Wednesday, April 22, 2009

A reminder and update for directors

This briefing serves as a memoir on the duties imposed on directors under the Companies Act 2006, now in full force, and new increased penalties for late filing of company accounts at Companies House. In addition it will provide an introduction to the draft Bribery Bill which was published on 25 March 2009.

Director’s duties
Prior to the enactment of the Companies Act 2006 (the “Act”), the duties of a director were governed by statute and case law. The Act has codified these duties in a non-exhaustive list of ‘general duties’ which effectively incorporate those duties previously governed by case law.

The ‘general duties’ are summarised as follows:

· Duty to act within powers – a director must act in accordance with the company’s constitution and must only exercise powers for the purpose for which they are conferred – before making a decision check
that the company’s memorandum and articles of association expressly give permission to do an act.

· Duty to promote the success of the company – please see below for a full analysis.

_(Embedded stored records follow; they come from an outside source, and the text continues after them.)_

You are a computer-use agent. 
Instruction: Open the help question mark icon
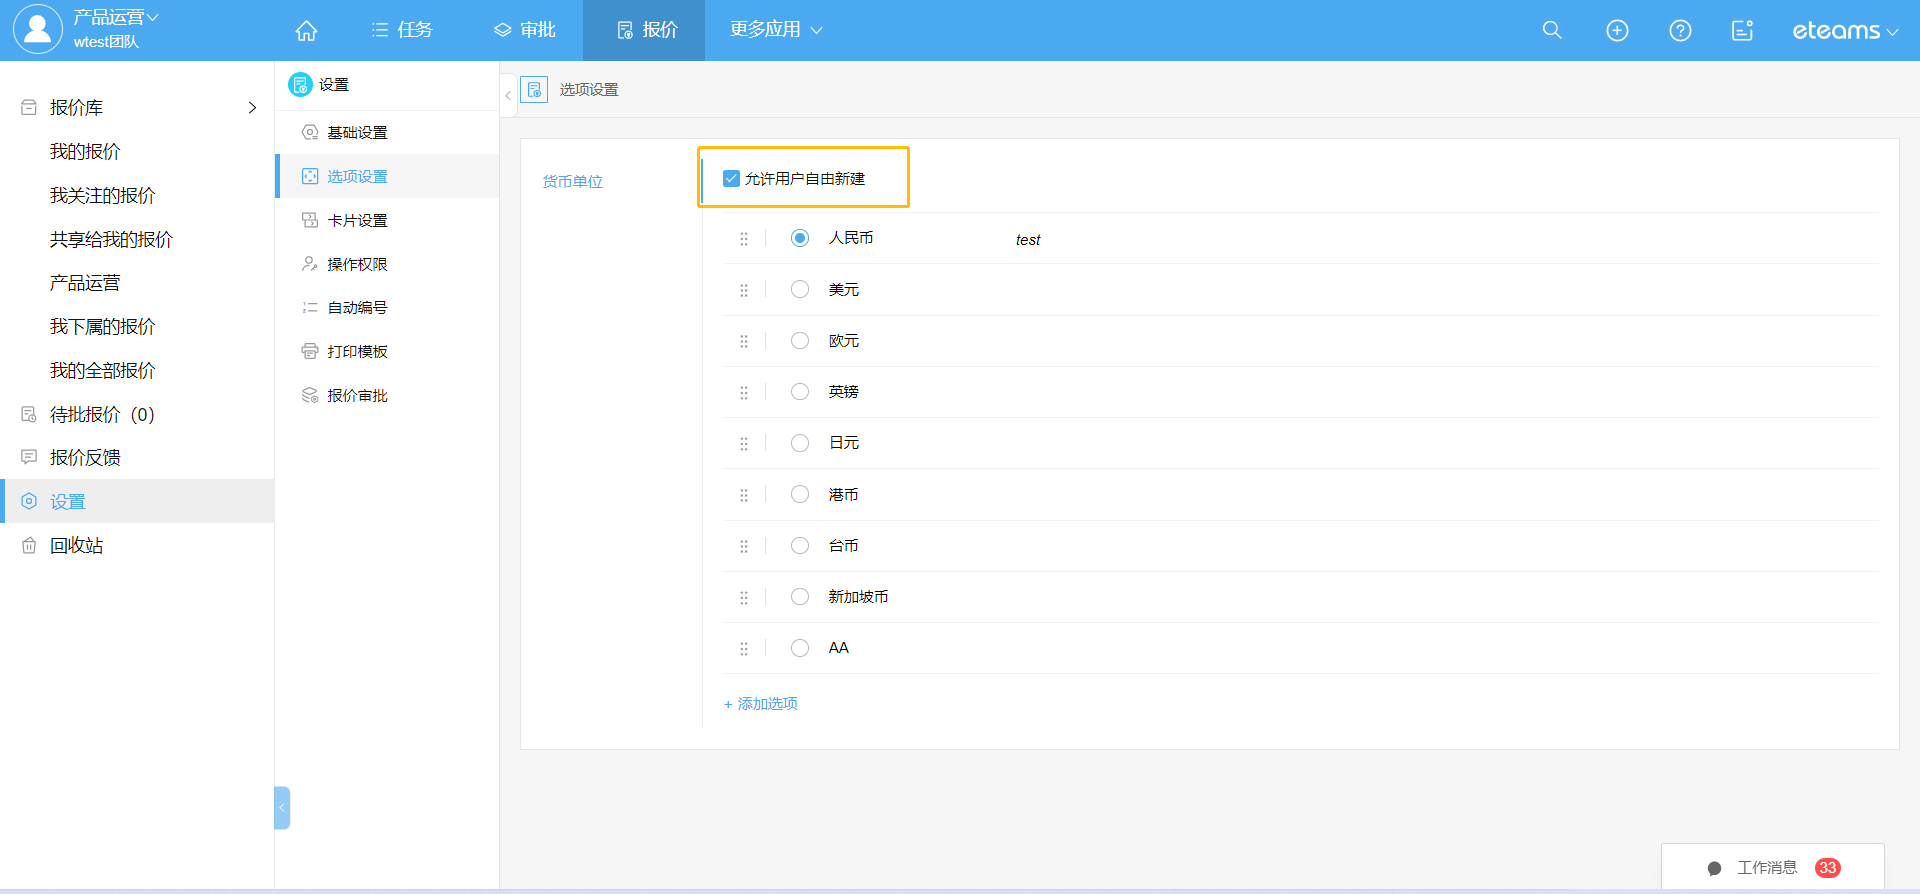click(x=1680, y=31)
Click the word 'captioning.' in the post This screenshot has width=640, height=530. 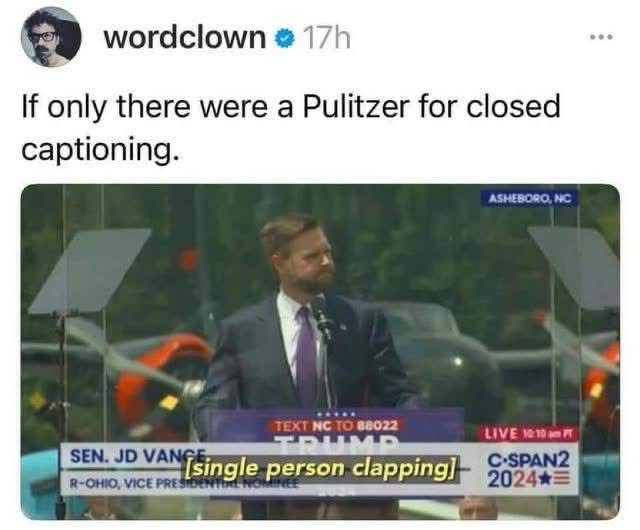(100, 150)
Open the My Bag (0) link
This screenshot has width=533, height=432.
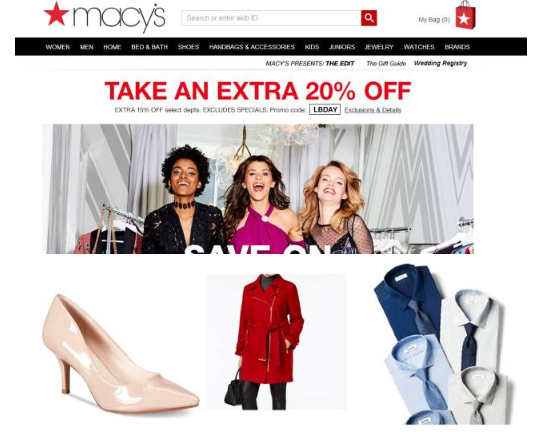(434, 20)
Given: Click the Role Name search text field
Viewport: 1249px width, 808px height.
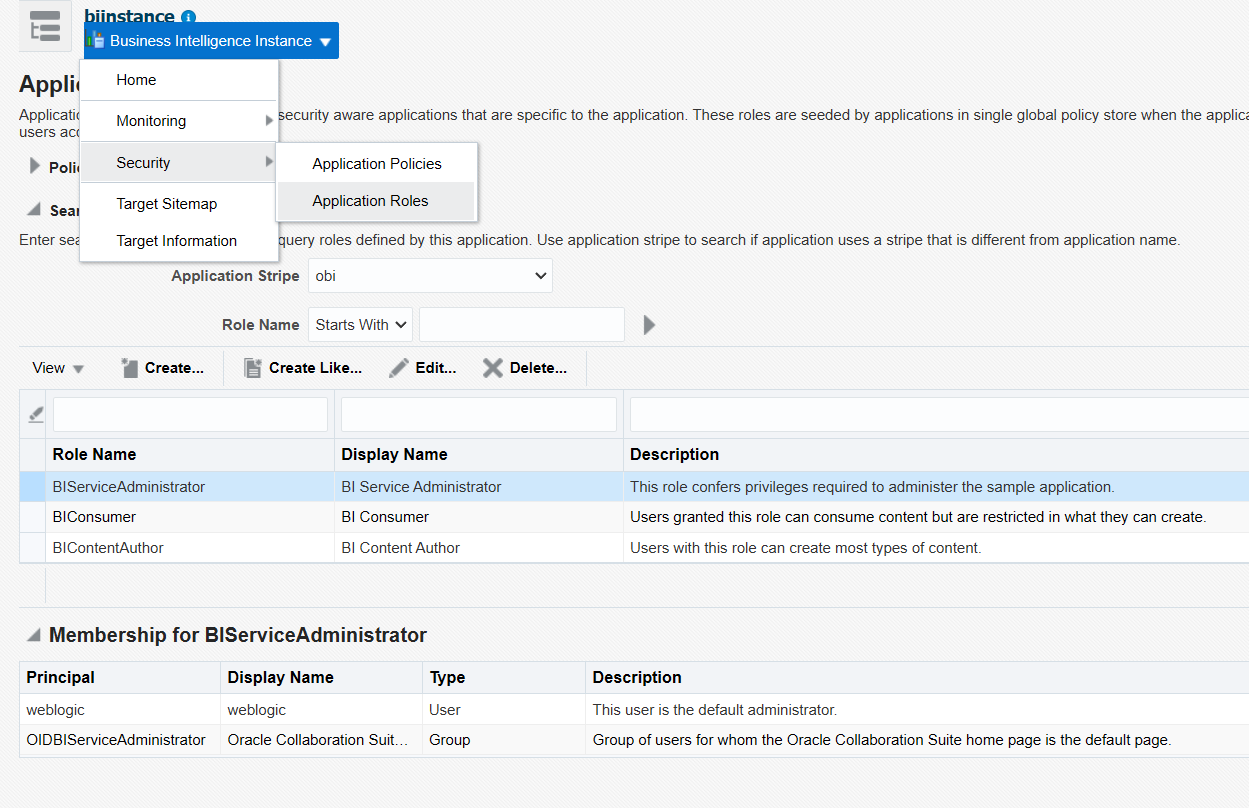Looking at the screenshot, I should pyautogui.click(x=521, y=325).
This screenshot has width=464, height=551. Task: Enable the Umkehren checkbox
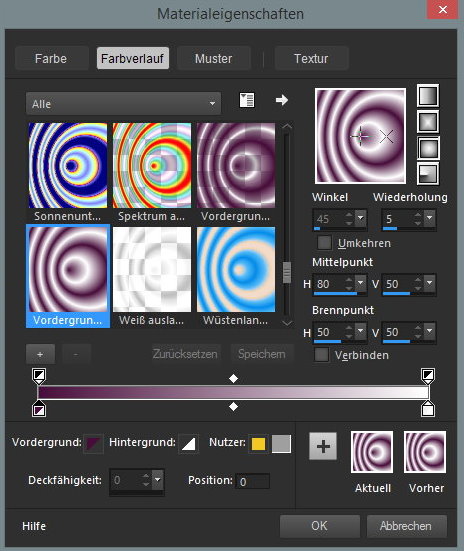click(324, 242)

· Duty to exercise independent judgement – essentially a director can still rely on the judgement of others providing they exercise their own judgement in determining whether to accept that judgement or not.

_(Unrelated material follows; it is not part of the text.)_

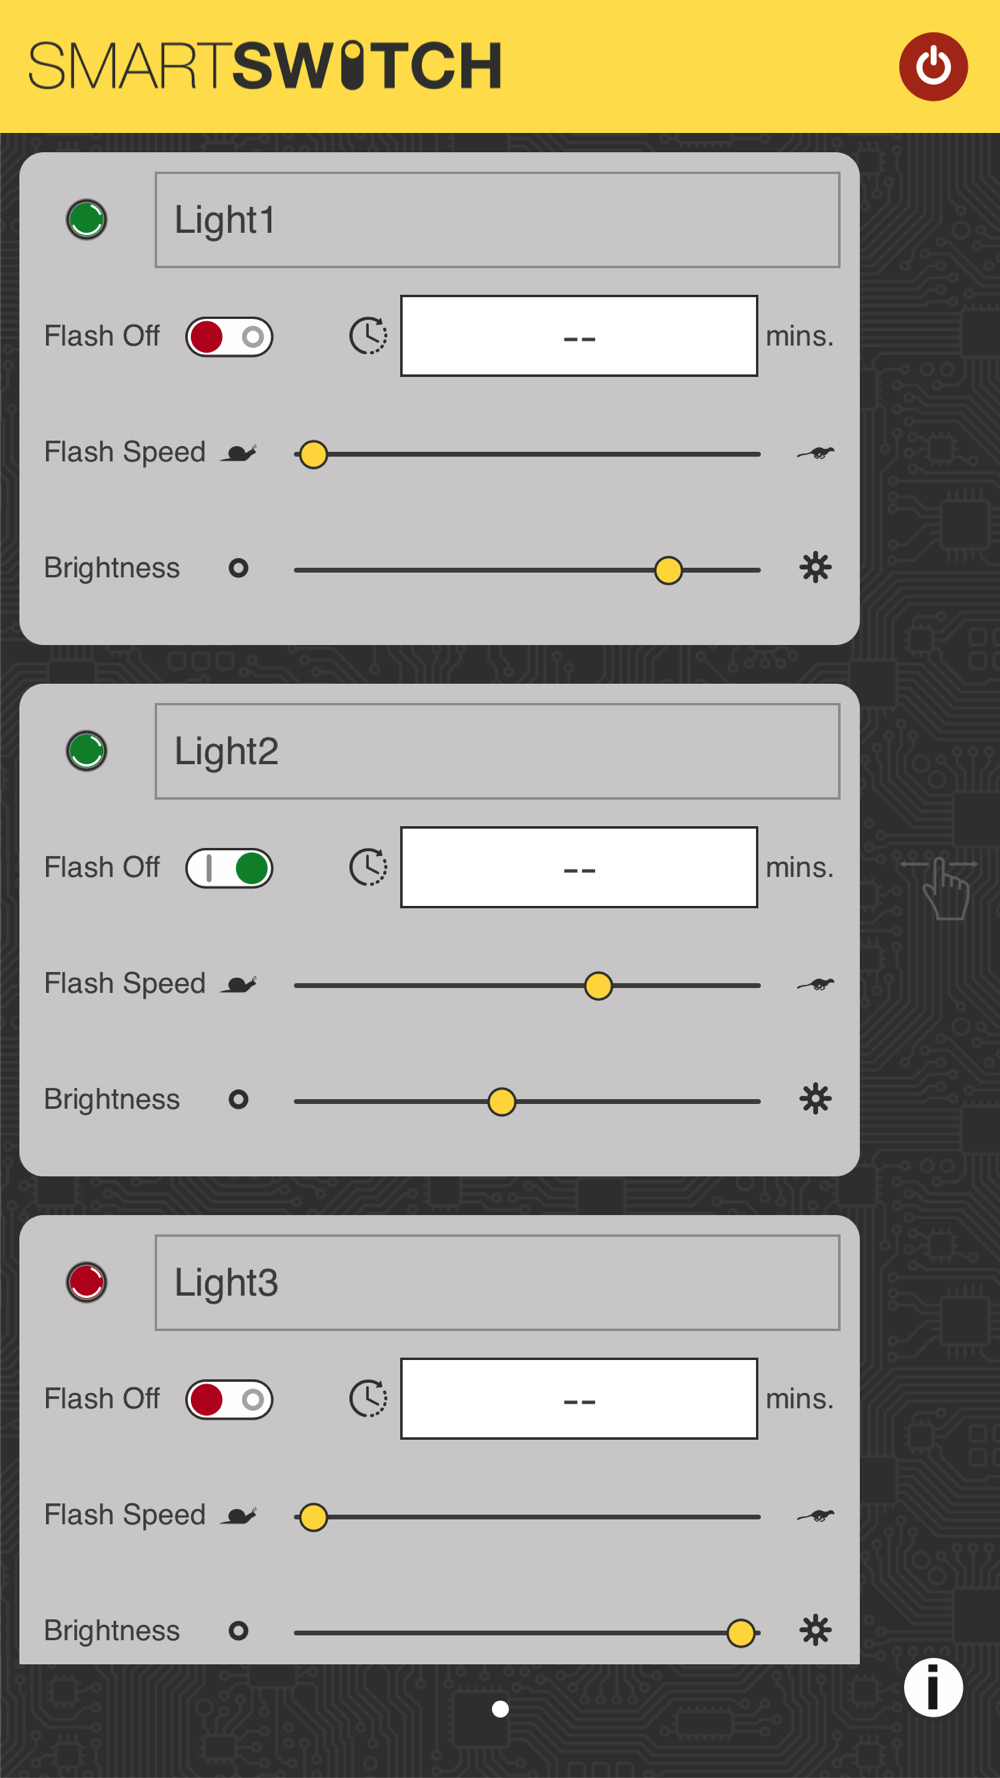1000x1778 pixels.
Task: Tap the green status indicator for Light1
Action: click(87, 219)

· Duty to exercise reasonable care, skill and diligence – this duty is determined by a double standard; i) having regard to the reasonable care, skill and diligence expected of a director carrying out the said task and ii) having regard to the general knowledge, skill and experience the director has – this prevents a director from arguing that they did not have the requisite knowledge to make an informed decision.

· Duty to avoid conflicts of interest – a director must avoid a situation in which he has, or can have, a direct or indirect interest that conflicts, or possibly may conflict, with the company’s interests – the simplest way to avoid such a conflict is to declare any potential conflict at a board meeting of the directors.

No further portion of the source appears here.